Measures the resource utilization of a specific process over time
Project description
Schniepel
Measures the resource utilization of a specific process over time.
This program also measures the utilization / saturation of system-wide resources making it straightforward to put the process-specific metrics into context.
Built for Linux. Windows and Mac OS support might come.
Highlights:
- High sampling rate: by default, Schniepel uses a sampling interval of 0.5 seconds for making narrow spikes visible.
- Schniepel is built for monitoring a program subject to process ID changes. This is useful for longevity experiments when the monitored process occasionaly restarts (for instance as of fail-over scenarios).
- Schniepel can run unsupervised and infinitely long with predictable disk space requirements (it applies an output file rotation and retention policy).
- Schniepel helps keeping data organized: time series data is written into HDF5 files, and annotated with relevant metadata such as the program invocation time, system hostname, and Schniepel software version.
- Schniepel comes with a data plotting tool (separate from the data acquisition program).

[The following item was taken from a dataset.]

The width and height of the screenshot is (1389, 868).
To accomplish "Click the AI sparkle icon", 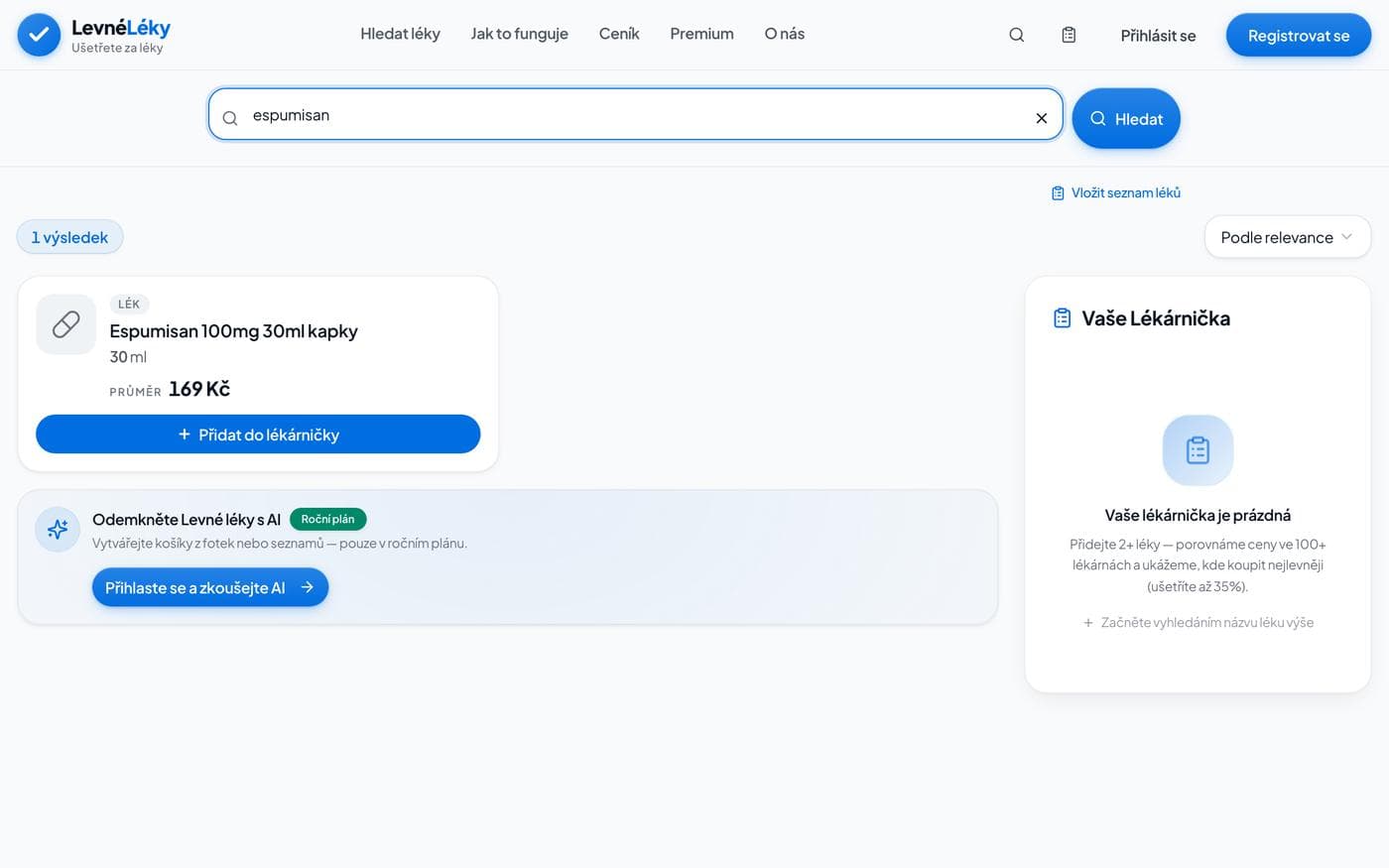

- Schniepel values measurement correctness very highly. The core sampling loop does little work besides the measurement itself: it writes each sample to a queue. A separate process consumes this queue and persists the time series data to disk, for later inspection. This keeps the sampling rate predictable upon disk write latency spikes, or generally upon backpressure. This matters especially in cloud environments where we sometimes see fsync latencies of multiple seconds.
Motivation
This was born out of a need for solid tooling. We started with pidstat from
sysstat, launched as
pidstat -hud -p $PID 1 1
. We found that it does not properly account for
multiple threads running in the same process, and that various issues in that
regard exist in this program across various versions (see
here,
here, and
here).
The program cpustat open-sourced by
Uber has a delightful README about the general measurement methodology and
overall seems to be a great tool. However, it seems to be optimized for
interactive usage (whereas we were looking for a robust measurement program
which can be pointed at a process and then be left unattended for a significant
while) and there does not seem to be a decent approach towards persisting the
collected time series data on disk for later inspection (it seems to be able to
write a binary file when using -cpuprofile
but it is a little unclear what
this file contains and how to analyze the data).
The program psrecord (which effectively wraps psutil) has a similar fundamental idea as Schniepel; it however does not have a clear separation of concerns between persisting the data to disk, performing the measurement itself, and plotting the data, making it too error-prone and not production-ready.
Usage
Hints and tricks
Convert an HDF5 file to a CSV file
I recommend de-serialize and re-serialize using pandas. Example one-liner:
python -c 'import sys; import pandas as pd; df = pd.read_hdf(sys.argv[1], key="schniepel_timeseries"); df.to_csv(sys.argv[2], index=False)' messer_20190718_213115.hdf5.0001 /tmp/hdf5-as-csv.csv
Note that this significantly inflates the file size (e.g., from 50 MiB to 300 MiB).
Notes
-
Schniepel tries to not asymmetrically hide measurement uncertainty. For example, you might see it measure a CPU utilization of a single-threaded process slightly larger than 100 %. That's simply the measurement error. In other tooling such as
sysstat
it seems to be common practice to asymmetrically hide measurement uncertainty by capping values when they are known to in theory not exceed a certain threshold (example). -
Must be run with
root
privileges. -
The value
-1
has a special meaning for some metrics (NaN, which cannot be represented properly in HDF5). Example: A disk write latency of-1 ms
means that no write happened in the corresponding time interval. -
The highest meaningful sampling rate is limited by the kernel's timer and bookkeeping system.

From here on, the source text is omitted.